ユーリー・ノルシュテインからのメッセージ

「アニメーション作家を志す者に必要なこと」ユーリー・ノルシュテイン

 アニメーション作家を志すならば、快適な生活から抜け出して、賢い心あふれる精神生活を送らなければいけません。そのためには読書することが必要です。しかし今はみんな読書していない、勉強していません。勉強しない人は芸術家にはなれません。アニメーションをつくる人・何者かになりたい人は努力しなくてはなりません。芸術家になるには世界を知らなくてはならない、人々の先頭をいかなくてはならない、普通の人がみえないものをみなくてはならない、それだけの努力が必要です。では、どこからその源泉をもってくるのか。そのときに役立つのが読書なのです。

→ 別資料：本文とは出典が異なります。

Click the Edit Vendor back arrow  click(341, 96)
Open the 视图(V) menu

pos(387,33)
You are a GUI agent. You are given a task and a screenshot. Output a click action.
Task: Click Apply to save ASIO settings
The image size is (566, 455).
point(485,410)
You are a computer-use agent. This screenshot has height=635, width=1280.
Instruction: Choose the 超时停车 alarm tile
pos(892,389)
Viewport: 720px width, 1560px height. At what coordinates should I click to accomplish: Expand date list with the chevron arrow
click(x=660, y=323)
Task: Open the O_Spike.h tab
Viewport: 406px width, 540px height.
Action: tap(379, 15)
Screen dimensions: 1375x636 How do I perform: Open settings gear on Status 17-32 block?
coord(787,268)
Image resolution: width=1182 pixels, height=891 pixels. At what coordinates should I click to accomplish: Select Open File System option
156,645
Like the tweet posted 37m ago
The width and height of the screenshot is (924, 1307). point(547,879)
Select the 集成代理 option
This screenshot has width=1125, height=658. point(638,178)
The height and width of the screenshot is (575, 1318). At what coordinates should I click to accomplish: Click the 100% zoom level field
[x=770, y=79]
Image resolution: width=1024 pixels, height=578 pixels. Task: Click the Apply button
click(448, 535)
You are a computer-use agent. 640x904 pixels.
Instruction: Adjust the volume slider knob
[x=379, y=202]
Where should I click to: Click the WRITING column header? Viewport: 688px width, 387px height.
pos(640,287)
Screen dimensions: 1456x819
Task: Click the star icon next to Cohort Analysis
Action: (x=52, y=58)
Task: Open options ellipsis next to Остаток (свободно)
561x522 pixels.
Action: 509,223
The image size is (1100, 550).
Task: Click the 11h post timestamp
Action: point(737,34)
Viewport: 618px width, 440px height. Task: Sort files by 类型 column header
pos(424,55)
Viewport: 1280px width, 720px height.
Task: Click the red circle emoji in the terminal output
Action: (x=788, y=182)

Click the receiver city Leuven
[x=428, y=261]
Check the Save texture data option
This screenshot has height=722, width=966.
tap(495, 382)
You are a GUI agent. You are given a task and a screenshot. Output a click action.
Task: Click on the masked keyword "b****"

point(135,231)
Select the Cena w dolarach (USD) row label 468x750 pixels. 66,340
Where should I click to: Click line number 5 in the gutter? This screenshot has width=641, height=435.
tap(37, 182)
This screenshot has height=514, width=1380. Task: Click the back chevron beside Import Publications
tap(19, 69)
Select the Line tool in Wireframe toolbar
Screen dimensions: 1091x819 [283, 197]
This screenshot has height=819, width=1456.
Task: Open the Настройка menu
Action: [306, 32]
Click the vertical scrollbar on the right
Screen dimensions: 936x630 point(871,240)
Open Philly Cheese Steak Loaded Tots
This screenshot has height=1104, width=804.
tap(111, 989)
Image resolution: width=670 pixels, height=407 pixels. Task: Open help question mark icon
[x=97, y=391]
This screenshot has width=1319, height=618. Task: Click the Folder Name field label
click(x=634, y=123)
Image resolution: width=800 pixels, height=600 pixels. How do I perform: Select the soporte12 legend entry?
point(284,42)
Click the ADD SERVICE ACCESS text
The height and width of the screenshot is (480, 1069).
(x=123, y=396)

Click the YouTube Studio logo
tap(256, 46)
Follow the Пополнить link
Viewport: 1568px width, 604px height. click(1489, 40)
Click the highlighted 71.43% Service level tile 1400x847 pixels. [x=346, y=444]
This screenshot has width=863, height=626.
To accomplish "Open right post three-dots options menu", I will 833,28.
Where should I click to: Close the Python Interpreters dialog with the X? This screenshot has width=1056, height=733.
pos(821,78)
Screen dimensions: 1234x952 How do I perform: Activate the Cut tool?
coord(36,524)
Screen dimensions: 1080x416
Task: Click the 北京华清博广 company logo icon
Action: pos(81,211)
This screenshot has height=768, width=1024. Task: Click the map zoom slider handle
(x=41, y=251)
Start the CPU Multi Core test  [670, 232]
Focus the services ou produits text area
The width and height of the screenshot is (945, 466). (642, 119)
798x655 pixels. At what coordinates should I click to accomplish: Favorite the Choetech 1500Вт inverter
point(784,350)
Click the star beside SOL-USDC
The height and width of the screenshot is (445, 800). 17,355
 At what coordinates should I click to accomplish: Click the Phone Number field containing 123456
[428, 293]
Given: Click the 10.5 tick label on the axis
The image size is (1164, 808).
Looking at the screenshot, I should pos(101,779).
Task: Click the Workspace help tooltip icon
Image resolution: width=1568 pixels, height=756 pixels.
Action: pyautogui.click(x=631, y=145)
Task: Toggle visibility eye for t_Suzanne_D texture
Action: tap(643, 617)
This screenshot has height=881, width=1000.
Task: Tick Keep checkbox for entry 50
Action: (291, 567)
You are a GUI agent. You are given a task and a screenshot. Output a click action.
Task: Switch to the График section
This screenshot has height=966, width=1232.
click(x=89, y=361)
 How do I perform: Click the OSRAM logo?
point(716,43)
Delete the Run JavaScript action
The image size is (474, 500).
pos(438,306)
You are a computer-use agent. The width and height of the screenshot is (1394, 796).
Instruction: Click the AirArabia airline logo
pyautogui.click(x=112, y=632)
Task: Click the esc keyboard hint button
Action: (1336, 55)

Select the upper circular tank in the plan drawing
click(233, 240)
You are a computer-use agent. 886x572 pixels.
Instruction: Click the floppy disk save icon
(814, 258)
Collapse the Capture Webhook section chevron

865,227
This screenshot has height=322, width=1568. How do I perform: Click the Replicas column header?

 もちろんアニメーションの技術も欠かせないものですが、それだけではどうしようもありません。それだけでは単に形式主義になる以外にないのです。昔のモスクワ国立映画大学では、文学・絵画・音楽など様々な分野の授業がありました。そして、その全てが作品をつくるときに役立つのです。芸術作品には様々なものが集約されます。アニメーションをつくるには技術だけではなく、多くのものが必要なのです。

 私がイギリスでワークショップを行った時、最初は誰も自分で何かをつくりあげることができない状態でした。そこですぐに美術館にいくように指示して、どの部屋の何の作品をみるのか課題を与えました。そしてその後に質疑応答し、次はそれをテーマにしてものをつくったのです。私はものすごい質問と要求で生徒を苦しめました。人物が登場すると、この歩き方は、この人の両親は何をしているのか、兄弟はいるのか、どんな家に住んでいるのか、何が好きか、今日は何を食べのたかと聞きました。どんどん質問していくと、生徒は歯ぎしりして苦しみましたが、四日目からはどんどん考え答えました。作品に登場するキャラクターを、その背景からどういう人物なのか自分でつくり上げていったのです。

 作品をつくるには、まず周辺を非常に注意深く観察することです。自分が目にしたもの・考えたこと・出会った人、様々なものについて語らなければなりません。そしてそれを絵にする、自分で考えて物語をつくるのです。それは紙の上、頭の中だけでもできます。題材や勉強する材料はいくらでもあります。そうやって自分を鍛練していくことが必要です。毎日それを続けていけば、とても理知的な世界に入り込むことができます。すると本人たちも気づかないうちに、半年過ぎた頃はとても自由に絵コンテがかけるようになるでしょう。アニメーションをつくる事とは、こうした日々の努力・勉強の積み重ねなのです。